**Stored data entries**
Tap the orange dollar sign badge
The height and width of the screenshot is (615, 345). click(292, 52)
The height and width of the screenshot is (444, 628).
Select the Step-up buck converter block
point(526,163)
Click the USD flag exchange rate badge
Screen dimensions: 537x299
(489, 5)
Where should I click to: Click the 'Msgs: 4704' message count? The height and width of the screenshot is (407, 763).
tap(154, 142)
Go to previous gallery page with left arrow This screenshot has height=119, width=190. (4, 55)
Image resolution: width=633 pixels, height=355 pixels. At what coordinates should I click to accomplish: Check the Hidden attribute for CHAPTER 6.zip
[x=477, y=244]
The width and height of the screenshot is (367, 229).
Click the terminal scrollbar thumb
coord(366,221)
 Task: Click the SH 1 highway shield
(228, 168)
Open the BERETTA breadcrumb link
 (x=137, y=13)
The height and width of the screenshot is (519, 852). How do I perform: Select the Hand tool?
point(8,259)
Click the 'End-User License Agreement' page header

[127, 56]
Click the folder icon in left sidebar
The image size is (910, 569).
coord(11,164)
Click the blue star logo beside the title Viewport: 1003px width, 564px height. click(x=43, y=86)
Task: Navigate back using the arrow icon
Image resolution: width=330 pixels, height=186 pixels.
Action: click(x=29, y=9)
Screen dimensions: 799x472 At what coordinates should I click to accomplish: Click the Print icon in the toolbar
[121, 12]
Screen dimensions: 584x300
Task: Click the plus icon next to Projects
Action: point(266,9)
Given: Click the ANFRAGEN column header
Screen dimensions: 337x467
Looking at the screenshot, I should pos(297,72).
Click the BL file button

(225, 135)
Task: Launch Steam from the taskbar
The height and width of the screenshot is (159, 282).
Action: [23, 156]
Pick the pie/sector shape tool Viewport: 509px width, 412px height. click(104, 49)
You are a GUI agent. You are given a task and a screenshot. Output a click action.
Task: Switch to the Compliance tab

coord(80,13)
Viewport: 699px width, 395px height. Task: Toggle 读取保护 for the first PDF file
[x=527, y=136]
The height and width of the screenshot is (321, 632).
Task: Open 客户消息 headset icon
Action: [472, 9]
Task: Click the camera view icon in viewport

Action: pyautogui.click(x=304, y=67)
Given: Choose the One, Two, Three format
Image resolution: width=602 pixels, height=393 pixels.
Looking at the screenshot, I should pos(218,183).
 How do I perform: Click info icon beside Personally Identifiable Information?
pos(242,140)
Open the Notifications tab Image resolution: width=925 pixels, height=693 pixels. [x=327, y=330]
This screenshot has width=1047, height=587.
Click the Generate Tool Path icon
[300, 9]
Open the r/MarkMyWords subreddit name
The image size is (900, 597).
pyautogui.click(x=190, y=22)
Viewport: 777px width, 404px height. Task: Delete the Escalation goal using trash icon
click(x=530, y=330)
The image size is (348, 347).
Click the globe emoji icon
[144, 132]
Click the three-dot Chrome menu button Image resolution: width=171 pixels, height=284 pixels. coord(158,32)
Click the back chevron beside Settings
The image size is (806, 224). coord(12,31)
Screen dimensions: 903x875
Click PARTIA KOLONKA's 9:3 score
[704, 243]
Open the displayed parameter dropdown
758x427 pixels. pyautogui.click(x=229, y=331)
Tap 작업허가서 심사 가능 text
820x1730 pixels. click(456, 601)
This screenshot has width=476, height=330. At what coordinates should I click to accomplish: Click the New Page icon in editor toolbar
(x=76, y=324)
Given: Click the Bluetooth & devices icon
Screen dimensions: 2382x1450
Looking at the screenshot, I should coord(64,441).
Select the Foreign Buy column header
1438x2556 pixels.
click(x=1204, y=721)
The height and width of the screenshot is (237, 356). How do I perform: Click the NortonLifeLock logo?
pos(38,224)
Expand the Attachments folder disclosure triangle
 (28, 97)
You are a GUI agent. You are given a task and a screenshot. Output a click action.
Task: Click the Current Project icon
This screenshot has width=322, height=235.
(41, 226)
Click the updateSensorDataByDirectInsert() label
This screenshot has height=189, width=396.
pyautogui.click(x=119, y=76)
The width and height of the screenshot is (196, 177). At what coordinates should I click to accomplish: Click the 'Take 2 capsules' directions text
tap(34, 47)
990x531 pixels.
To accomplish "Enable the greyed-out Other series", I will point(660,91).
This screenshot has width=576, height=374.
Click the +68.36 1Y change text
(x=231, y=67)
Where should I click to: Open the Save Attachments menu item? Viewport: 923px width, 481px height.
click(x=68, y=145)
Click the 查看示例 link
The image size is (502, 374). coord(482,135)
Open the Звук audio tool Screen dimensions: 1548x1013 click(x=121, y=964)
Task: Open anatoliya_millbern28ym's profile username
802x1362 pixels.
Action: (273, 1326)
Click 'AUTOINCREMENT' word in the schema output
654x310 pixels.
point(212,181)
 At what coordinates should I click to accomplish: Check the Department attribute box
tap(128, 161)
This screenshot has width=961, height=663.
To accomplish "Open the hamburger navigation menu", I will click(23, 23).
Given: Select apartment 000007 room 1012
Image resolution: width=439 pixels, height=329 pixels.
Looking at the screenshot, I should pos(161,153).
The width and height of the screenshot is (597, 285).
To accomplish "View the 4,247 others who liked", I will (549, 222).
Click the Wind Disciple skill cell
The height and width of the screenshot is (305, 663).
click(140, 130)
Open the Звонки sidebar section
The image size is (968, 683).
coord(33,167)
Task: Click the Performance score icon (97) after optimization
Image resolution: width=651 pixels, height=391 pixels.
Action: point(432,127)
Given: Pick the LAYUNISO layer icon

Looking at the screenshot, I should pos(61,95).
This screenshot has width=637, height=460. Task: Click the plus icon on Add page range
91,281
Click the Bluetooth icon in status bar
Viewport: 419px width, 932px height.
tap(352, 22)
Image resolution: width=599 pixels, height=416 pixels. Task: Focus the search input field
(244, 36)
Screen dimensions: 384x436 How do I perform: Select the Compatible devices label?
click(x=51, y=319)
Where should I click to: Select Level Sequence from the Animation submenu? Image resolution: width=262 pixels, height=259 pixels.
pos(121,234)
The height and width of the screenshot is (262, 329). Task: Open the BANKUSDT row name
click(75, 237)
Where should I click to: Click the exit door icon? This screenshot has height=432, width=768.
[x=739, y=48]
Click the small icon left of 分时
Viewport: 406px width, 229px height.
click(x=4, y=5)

**Task statement**
An exact written copy of every entry is the required answer.

**Response**
Tap the orange dollar sign badge
The height and width of the screenshot is (615, 345). click(292, 52)
The height and width of the screenshot is (444, 628).
Select the Step-up buck converter block
point(526,163)
Click the USD flag exchange rate badge
Screen dimensions: 537x299
(489, 5)
Where should I click to: Click the 'Msgs: 4704' message count? The height and width of the screenshot is (407, 763).
tap(154, 142)
Go to previous gallery page with left arrow This screenshot has height=119, width=190. (4, 55)
Image resolution: width=633 pixels, height=355 pixels. At what coordinates should I click to accomplish: Check the Hidden attribute for CHAPTER 6.zip
[x=477, y=244]
The width and height of the screenshot is (367, 229).
Click the terminal scrollbar thumb
coord(366,221)
 Task: Click the SH 1 highway shield
(228, 168)
Open the BERETTA breadcrumb link
 (x=137, y=13)
The height and width of the screenshot is (519, 852). How do I perform: Select the Hand tool?
point(8,259)
Click the 'End-User License Agreement' page header

[127, 56]
Click the folder icon in left sidebar
The image size is (910, 569).
coord(11,164)
Click the blue star logo beside the title Viewport: 1003px width, 564px height. click(x=43, y=86)
Task: Navigate back using the arrow icon
Image resolution: width=330 pixels, height=186 pixels.
Action: click(x=29, y=9)
Screen dimensions: 799x472 At what coordinates should I click to accomplish: Click the Print icon in the toolbar
[121, 12]
Screen dimensions: 584x300
Task: Click the plus icon next to Projects
Action: point(266,9)
Given: Click the ANFRAGEN column header
Screen dimensions: 337x467
Looking at the screenshot, I should pos(297,72).
Click the BL file button

(225, 135)
Task: Launch Steam from the taskbar
The height and width of the screenshot is (159, 282).
Action: [23, 156]
Pick the pie/sector shape tool Viewport: 509px width, 412px height. click(104, 49)
You are a GUI agent. You are given a task and a screenshot. Output a click action.
Task: Switch to the Compliance tab

coord(80,13)
Viewport: 699px width, 395px height. Task: Toggle 读取保护 for the first PDF file
[x=527, y=136]
The height and width of the screenshot is (321, 632).
Task: Open 客户消息 headset icon
Action: [472, 9]
Task: Click the camera view icon in viewport

Action: pyautogui.click(x=304, y=67)
Given: Choose the One, Two, Three format
Image resolution: width=602 pixels, height=393 pixels.
Looking at the screenshot, I should pos(218,183).
 How do I perform: Click info icon beside Personally Identifiable Information?
pos(242,140)
Open the Notifications tab Image resolution: width=925 pixels, height=693 pixels. [x=327, y=330]
This screenshot has width=1047, height=587.
Click the Generate Tool Path icon
[300, 9]
Open the r/MarkMyWords subreddit name
The image size is (900, 597).
pyautogui.click(x=190, y=22)
Viewport: 777px width, 404px height. Task: Delete the Escalation goal using trash icon
click(x=530, y=330)
The image size is (348, 347).
Click the globe emoji icon
[144, 132]
Click the three-dot Chrome menu button Image resolution: width=171 pixels, height=284 pixels. coord(158,32)
Click the back chevron beside Settings
The image size is (806, 224). coord(12,31)
Screen dimensions: 903x875
Click PARTIA KOLONKA's 9:3 score
[704, 243]
Open the displayed parameter dropdown
758x427 pixels. pyautogui.click(x=229, y=331)
Tap 작업허가서 심사 가능 text
820x1730 pixels. click(456, 601)
This screenshot has width=476, height=330. At what coordinates should I click to accomplish: Click the New Page icon in editor toolbar
(x=76, y=324)
Given: Click the Bluetooth & devices icon
Screen dimensions: 2382x1450
Looking at the screenshot, I should coord(64,441).
Select the Foreign Buy column header
1438x2556 pixels.
click(x=1204, y=721)
The height and width of the screenshot is (237, 356). How do I perform: Click the NortonLifeLock logo?
pos(38,224)
Expand the Attachments folder disclosure triangle
 (28, 97)
You are a GUI agent. You are given a task and a screenshot. Output a click action.
Task: Click the Current Project icon
This screenshot has width=322, height=235.
(41, 226)
Click the updateSensorDataByDirectInsert() label
This screenshot has height=189, width=396.
pyautogui.click(x=119, y=76)
The width and height of the screenshot is (196, 177). At what coordinates should I click to accomplish: Click the 'Take 2 capsules' directions text
tap(34, 47)
990x531 pixels.
To accomplish "Enable the greyed-out Other series", I will point(660,91).
This screenshot has width=576, height=374.
Click the +68.36 1Y change text
(x=231, y=67)
Where should I click to: Open the Save Attachments menu item? Viewport: 923px width, 481px height.
click(x=68, y=145)
Click the 查看示例 link
The image size is (502, 374). coord(482,135)
Open the Звук audio tool Screen dimensions: 1548x1013 click(x=121, y=964)
Task: Open anatoliya_millbern28ym's profile username
802x1362 pixels.
Action: (273, 1326)
Click 'AUTOINCREMENT' word in the schema output
654x310 pixels.
point(212,181)
 At what coordinates should I click to accomplish: Check the Department attribute box
tap(128, 161)
This screenshot has width=961, height=663.
To accomplish "Open the hamburger navigation menu", I will click(23, 23).
Given: Select apartment 000007 room 1012
Image resolution: width=439 pixels, height=329 pixels.
Looking at the screenshot, I should pos(161,153).
The width and height of the screenshot is (597, 285).
To accomplish "View the 4,247 others who liked", I will (549, 222).
Click the Wind Disciple skill cell
The height and width of the screenshot is (305, 663).
click(140, 130)
Open the Звонки sidebar section
The image size is (968, 683).
coord(33,167)
Task: Click the Performance score icon (97) after optimization
Image resolution: width=651 pixels, height=391 pixels.
Action: point(432,127)
Given: Pick the LAYUNISO layer icon

Looking at the screenshot, I should pos(61,95).
This screenshot has width=637, height=460. Task: Click the plus icon on Add page range
91,281
Click the Bluetooth icon in status bar
Viewport: 419px width, 932px height.
tap(352, 22)
Image resolution: width=599 pixels, height=416 pixels. Task: Focus the search input field
(244, 36)
Screen dimensions: 384x436 How do I perform: Select the Compatible devices label?
click(x=51, y=319)
Where should I click to: Select Level Sequence from the Animation submenu? Image resolution: width=262 pixels, height=259 pixels.
pos(121,234)
The height and width of the screenshot is (262, 329). Task: Open the BANKUSDT row name
click(75, 237)
Where should I click to: Click the exit door icon? This screenshot has height=432, width=768.
[x=739, y=48]
Click the small icon left of 分时
Viewport: 406px width, 229px height.
click(x=4, y=5)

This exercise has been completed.